Pour ma part, je n’ai jamais regretté un seul instant d’avoir participé activement à cette grève défendant une école plus égalitaire, dans une société plus solidaire.


[1] Les représentants venaient des écoles secondaires de La Louvière, Morlanwelz, Binche, Manage, Braine-le- Comte, Soignies.

[2] En plus de celui du Centre, il y avait un collectif à Liège, Charleroi, Mons, Bruxelles et dans le Brabant wallon.

[3] En plus des 15.000 emplois perdus dans l’enseignement au cours des années 80 sous les gouvernements sociaux-chrétiens-libéraux.

[4] Position que ne partagent pas les Jeunes FGTB, très critiques du Pacte. Choix a été fait de ne pas censurer l’auteur de l’article.

[5] Il n’y a pas d’alternative aux mesures d’austérité, à la disparition progressive des services publics et de la sécurité sociale

[6] Voir en annexe, les circonstances et le déroulement du 1er mai à La Louvière

[7] Appelées disponibilités préalables à la retraite

[8] Pour la CGSP, la fonction d’enseignant-e doit être une fonction unique avec des spécificités selon l’âge des apprenant-e-s, demandant une même formation de longue durée, entraînant un barème semblable pour tous. Voir, en ce sens, les positions de Congrès sur la formation initiale des enseignants.

4 pensées sur “La grève des enseignant·e·s de 1996 : souvenirs, bilan et perspectives

  1. André LACROIX Répondre

    Merci pour cette excellente analyse et ce rappel d’un autre temps.
    Un quart de siècle plus tard, les combats ont changé de nature : bravo aux enseignants et aux syndicalistes d’aujourd’hui confrontés à de nouveaux et redoutables défis.

    • Yves Herlemont Répondre

      Merci Camarade, heureux de vous savoir toujours attentif à l’actualité syndicale

    • Yves Herlemont Répondre

      Merci Camarade ! Je constate avec bonheur que vous suivez toujours l’actualité syndicale.

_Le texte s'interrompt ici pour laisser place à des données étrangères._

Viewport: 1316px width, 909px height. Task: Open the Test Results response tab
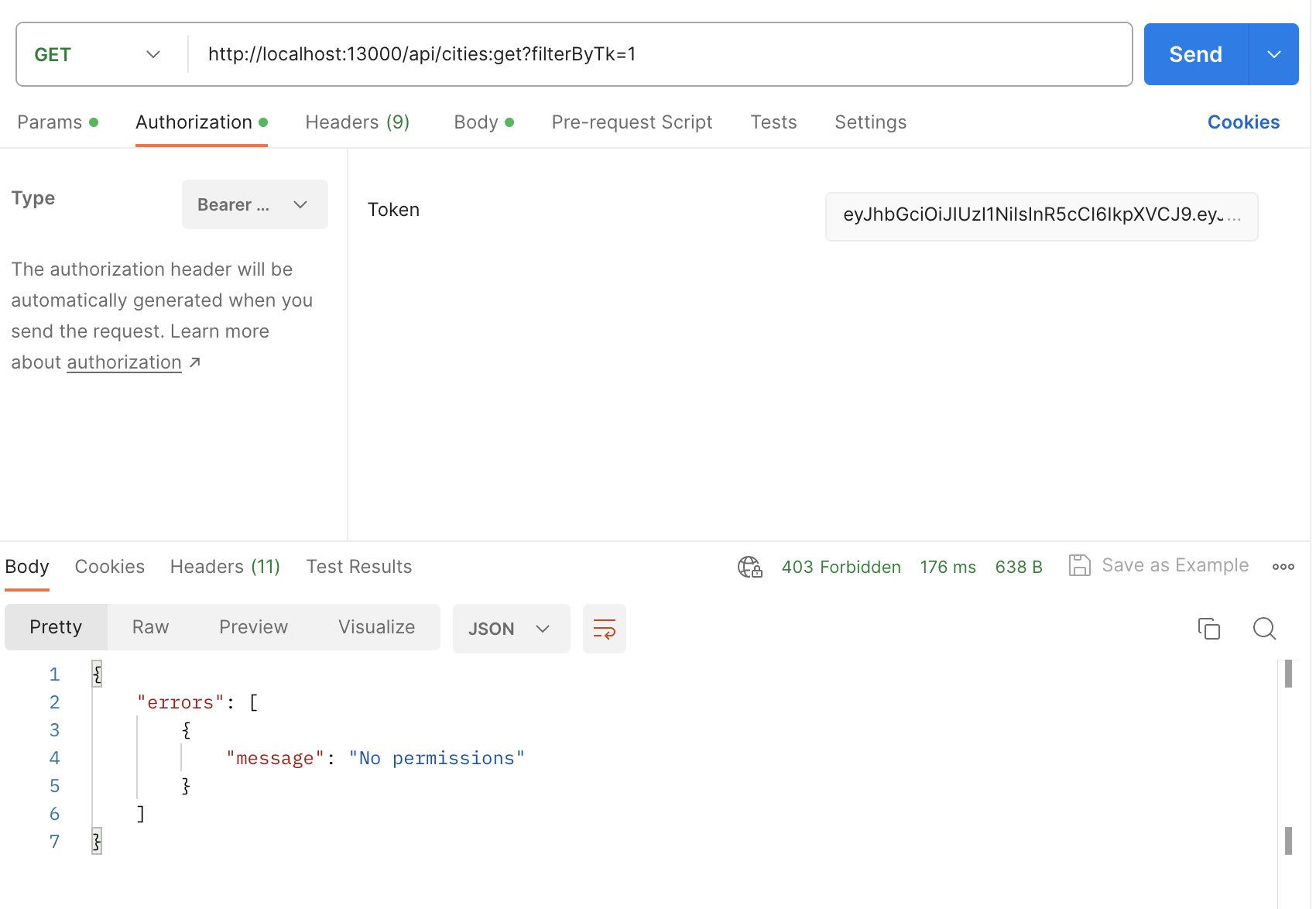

Bien fraternellement.

  2. un enseignant Répondre

    (Presque) jeune enseignant, je lis avec intérêt votre compte rendu personnel des grèves (mythiques) de 1996.

    Je comprends mieux la soumission actuelle des enseignants à toutes les réformes (Pacte d’Excellence en tête, évaluation par unité d’acquis d’apprentissage,…), leur absence totale d’engagement politique, leur frilosité à l’égard de toute forme de contestation globale ou sectorielle.

    Je comprends mieux l’horreur que constituent les centrales syndicales enseignantes (CGSP-enseignement bruxelles) : bureau trusté par des permanents animés uniquement par des intérêts au mieux corporatistes, au pire représentatifs uniquement de la coterie qu’ils constituent, vieilles obsessions ridicules (école libre/officielle/subventionnée) au regard des enjeux contemporains . Bureau qui n’hésite pas à aller à l’encontre des décisions exprimées en AG.

    Merci d’évoquer ces moments historiques désormais clairement révolus.